In summary, the Government plans to:

  1. End the ability of Health and Social Care visa workers to bring dependants to the UK and, and require care firms in England to be regulated by the Care Quality Commission in order to sponsor visas;
  2. Increase the minimum salary threshold for jobs under the Skilled Worker route to £38,700 from next spring. We do not know if the increased salary threshold will apply to those seeking to renew existing Skilled Worker visas, as the detail remains to be seen;
  3. Remove the salary discount of 20% for occupations on the Shortage Occupation List (''SOL'') and reform the SOL. The Government aims to create a new ''immigration salary list'', with a reduced number of occupations on the list;
  4. Raise the minimum income threshold for family visas to £38,700. Clearly, many individuals throughout the UK earn less than the proposed minimum figures, meaning that many British citizens will not be able to bring their non-British/non-Irish partner to live with them in the UK. The minimum income requirement is currently £18,600 and has not been increased since 2012. This will be a significant change and will take effect from next spring. It remains to be seen if this change will apply to those already in the UK, as the Government has said they are still working out the detail; and
  5. Review the Graduate visa route to prevent abuse.

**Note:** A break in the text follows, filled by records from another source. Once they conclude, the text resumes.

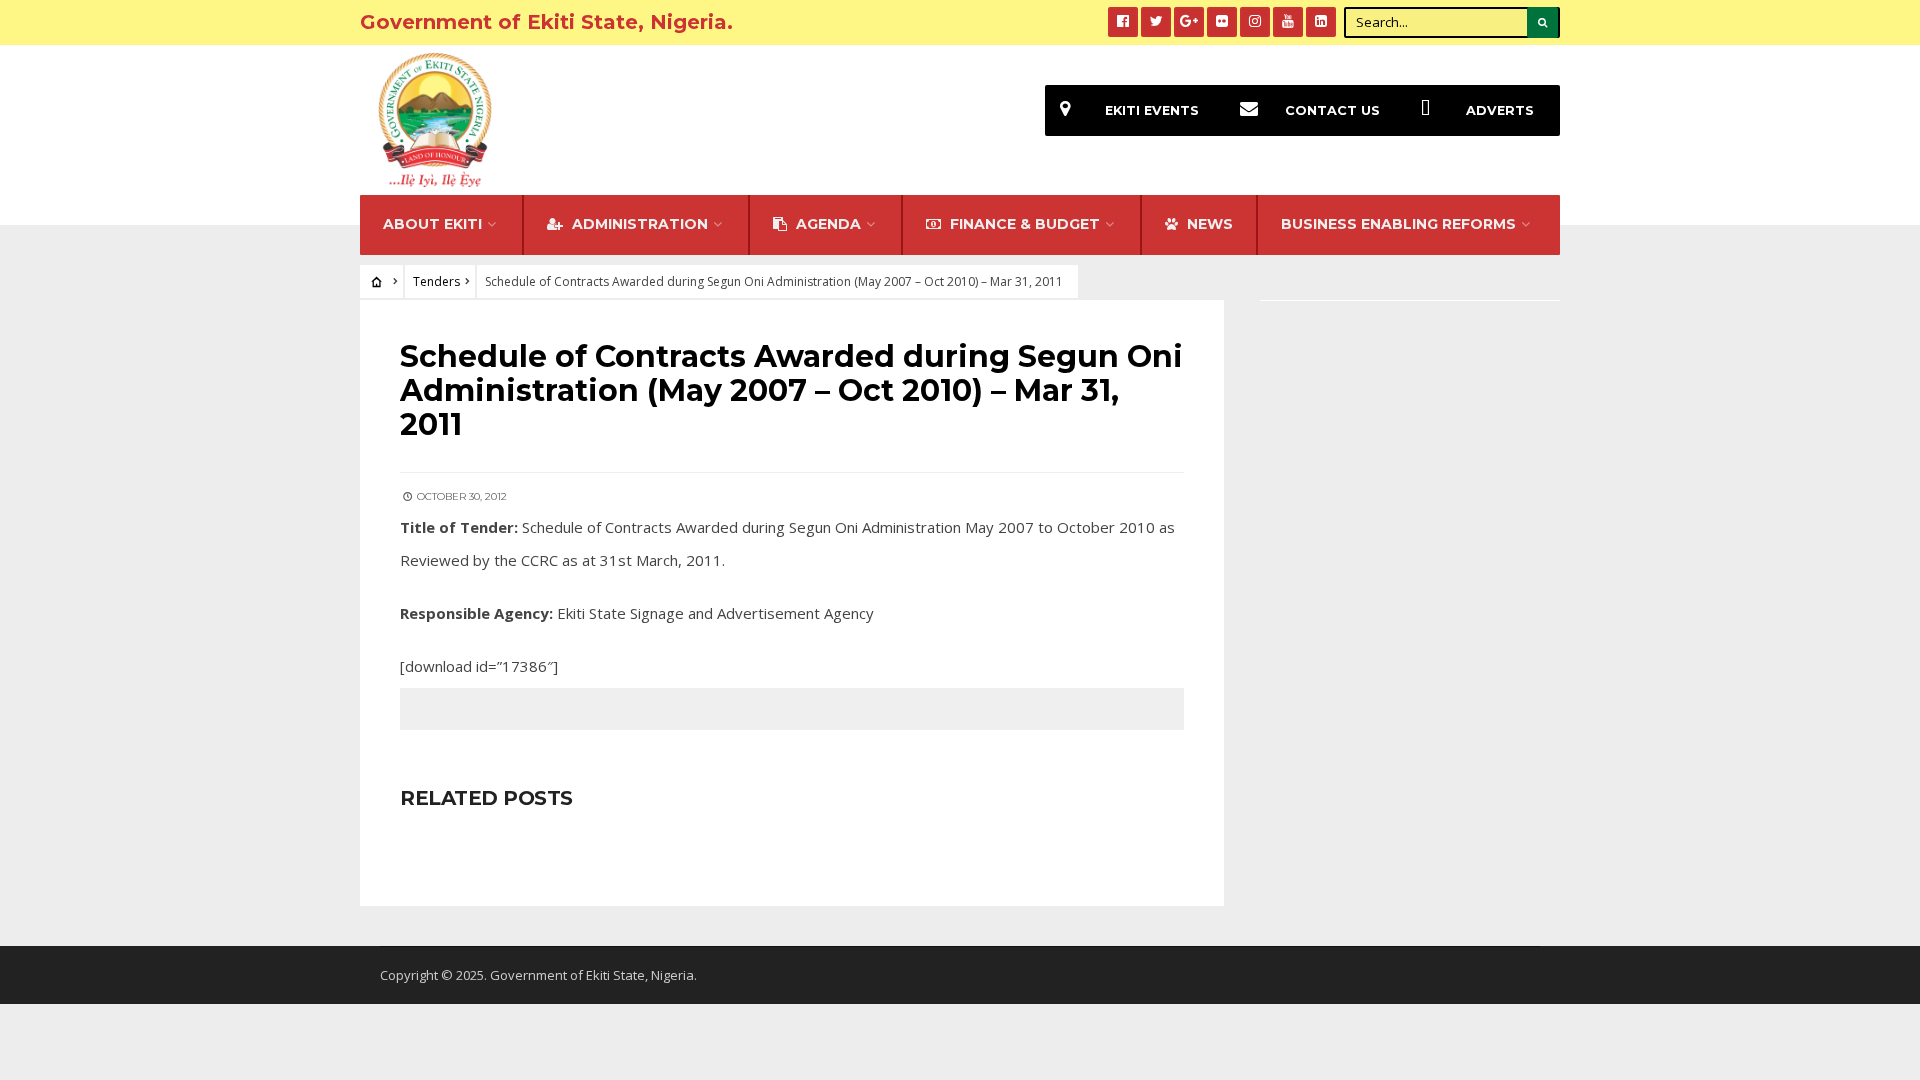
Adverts (1500, 110)
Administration (638, 224)
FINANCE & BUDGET (1023, 224)
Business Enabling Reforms (1398, 224)
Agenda (826, 224)
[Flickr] (1222, 22)
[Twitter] (1156, 22)
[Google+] (1189, 22)
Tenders (436, 281)
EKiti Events (1152, 110)
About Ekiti (432, 224)
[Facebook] (1123, 22)
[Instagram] (1255, 22)
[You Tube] (1288, 22)
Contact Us (1332, 110)
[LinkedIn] (1321, 22)
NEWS (1208, 224)
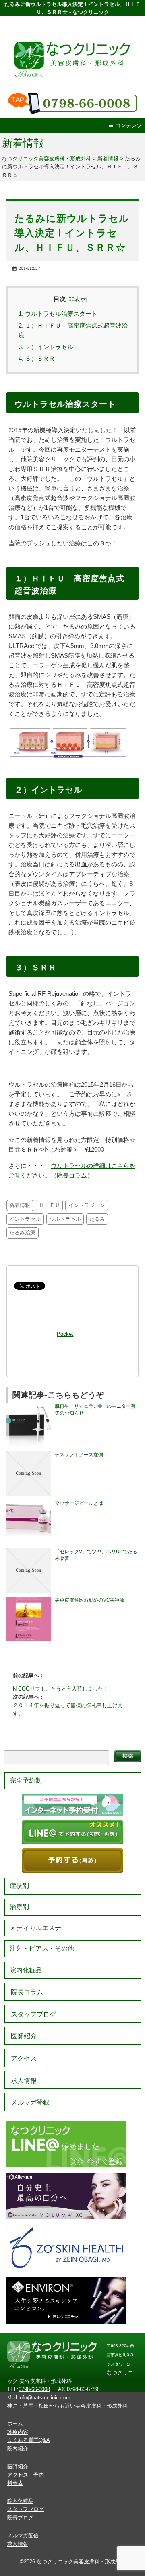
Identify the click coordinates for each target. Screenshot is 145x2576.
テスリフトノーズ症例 (79, 1454)
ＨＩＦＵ (49, 1205)
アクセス (24, 2058)
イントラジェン (86, 1205)
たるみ (97, 1219)
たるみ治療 (22, 1233)
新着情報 (23, 143)
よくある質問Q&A (28, 2440)
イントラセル (25, 1219)
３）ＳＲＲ (37, 358)
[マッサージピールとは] (28, 1503)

The plan is designed to reduce legal migration by at least 300,000 people per year.  

Looking ahead

The changes to the Visitor and Youth Mobility Scheme are welcome and will make it easier for some wishing to come to the UK short-term. However, the five-point plan builds on an otherwise increasingly restrictive immigration environment, including significant increases in visa application costs. For example, Home Office application fees for work and visit visas have been increased by 15% and the main rate of the Immigration Health Surcharge (''IHS'') (which is the contribution made upfront by certain visa applicants coming to the UK for six months or more to access NHS services in the UK) is due to increase by 66% from £624 to £1,035 on 16 January 2024.

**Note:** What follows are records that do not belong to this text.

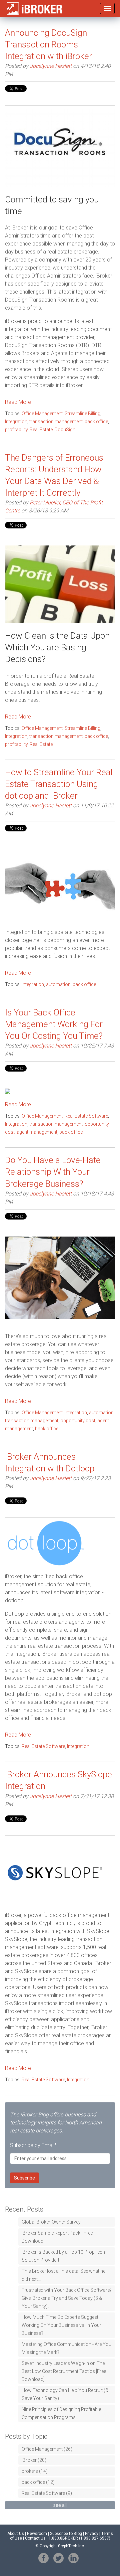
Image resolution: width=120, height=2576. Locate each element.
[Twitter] (58, 2558)
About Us (15, 2533)
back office (96, 421)
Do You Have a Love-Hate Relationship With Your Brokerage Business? (53, 1171)
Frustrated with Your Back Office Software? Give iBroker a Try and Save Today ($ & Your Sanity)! (67, 2298)
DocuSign (65, 429)
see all (60, 2505)
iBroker (34, 2460)
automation (58, 984)
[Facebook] (43, 2558)
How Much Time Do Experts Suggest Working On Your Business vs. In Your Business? (61, 2325)
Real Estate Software (86, 1116)
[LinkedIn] (73, 2558)
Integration (16, 421)
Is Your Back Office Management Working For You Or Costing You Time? (54, 1024)
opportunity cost (77, 1420)
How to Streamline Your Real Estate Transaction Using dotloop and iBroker (59, 784)
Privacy (91, 2533)
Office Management (42, 413)
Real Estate (41, 429)
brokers (35, 2471)
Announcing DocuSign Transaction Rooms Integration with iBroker (48, 44)
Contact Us (35, 2538)
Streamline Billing (82, 413)
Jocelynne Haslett (51, 66)
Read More (18, 402)
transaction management (56, 421)
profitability (16, 429)
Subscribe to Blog (66, 2533)
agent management (37, 1132)
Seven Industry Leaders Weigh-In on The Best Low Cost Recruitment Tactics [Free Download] (64, 2371)
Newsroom (37, 2533)
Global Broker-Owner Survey (51, 2222)
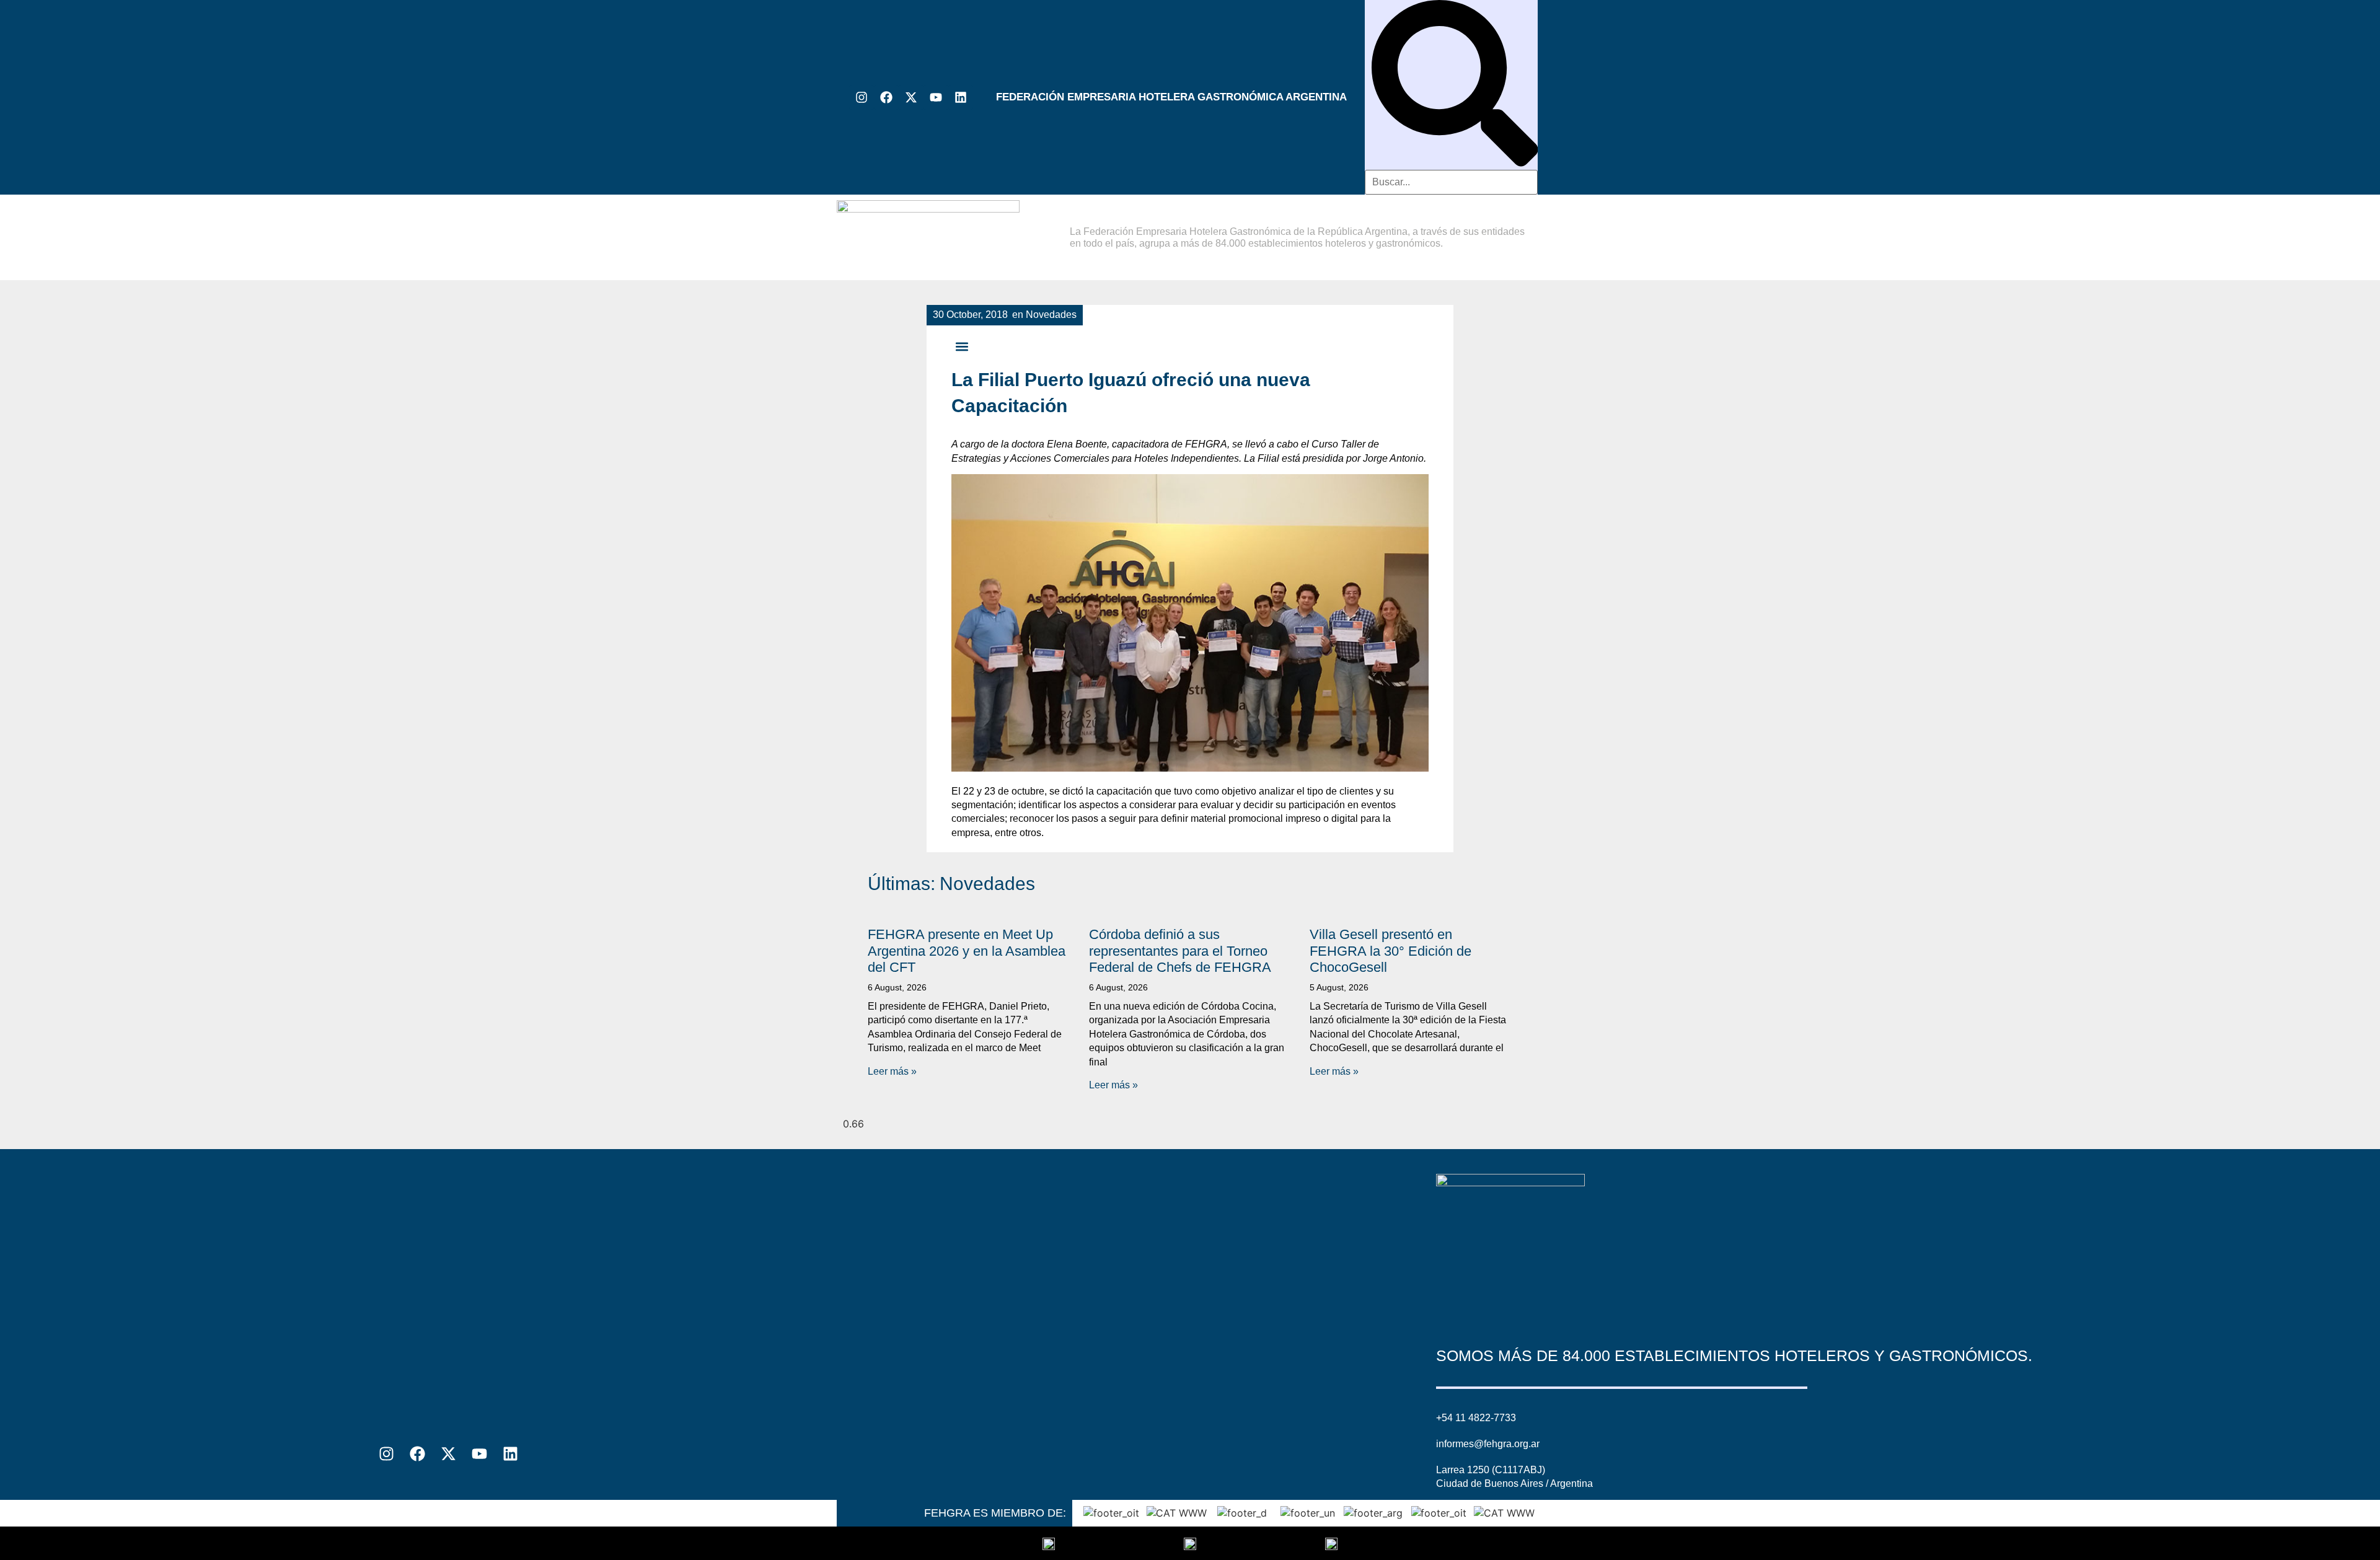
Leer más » (892, 1071)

The Government's plans to increase the minimum salary/income threshold for Skilled Worker and family visas and scrap the 20% salary discount of the SOL will have a significant impact on families and businesses alike. Many jobs which are on the SOL were added as a result of the difficulties UK industries have faced filling lower skilled roles, particularly since Brexit, and these proposed measures will further reduce the availability of skilled labour to UK businesses. As job vacancies in the UK continue to be at record highs (Labour market overview, UK - Office for National Statistics (ons.gov.uk)), it remains to be seen how the reforms announced by the Government will support an economy in which employers are already struggling to fill roles.

Looking ahead, employers should review their short and long-term hiring plans to recruit from abroad in order to budget for increased costs and potential difficulty in the recruitment of overseas nationals. It remains to be seen if the salary increase will apply to those already in the UK as Skilled Workers from the Spring, and therefore the timing of any extension or settlement applications will be key to consider.

Finally, couples planning to apply for visas under the provisions in place for the spouses and partners of British nationals will need to be aware of the increased salary thresholds required to meet the financial requirements for the visa. For such applicants, there may still be options to realise your immigration ambitions under alternative routes and careful planning will be key. As with the Skilled Worker salary increase, it is unclear if this will apply to those already in the UK on family visas and the Government has said: 'We are establishing the specifics of the policy, including how it will apply to those renewing visas, and will confirm more details in due course.' (Reducing Net Migration Factsheet – December 2023 - Home Office in the media (blog.gov.uk))

Given the extent of the above changes, careful forward planning in relation to immigration matters is critical.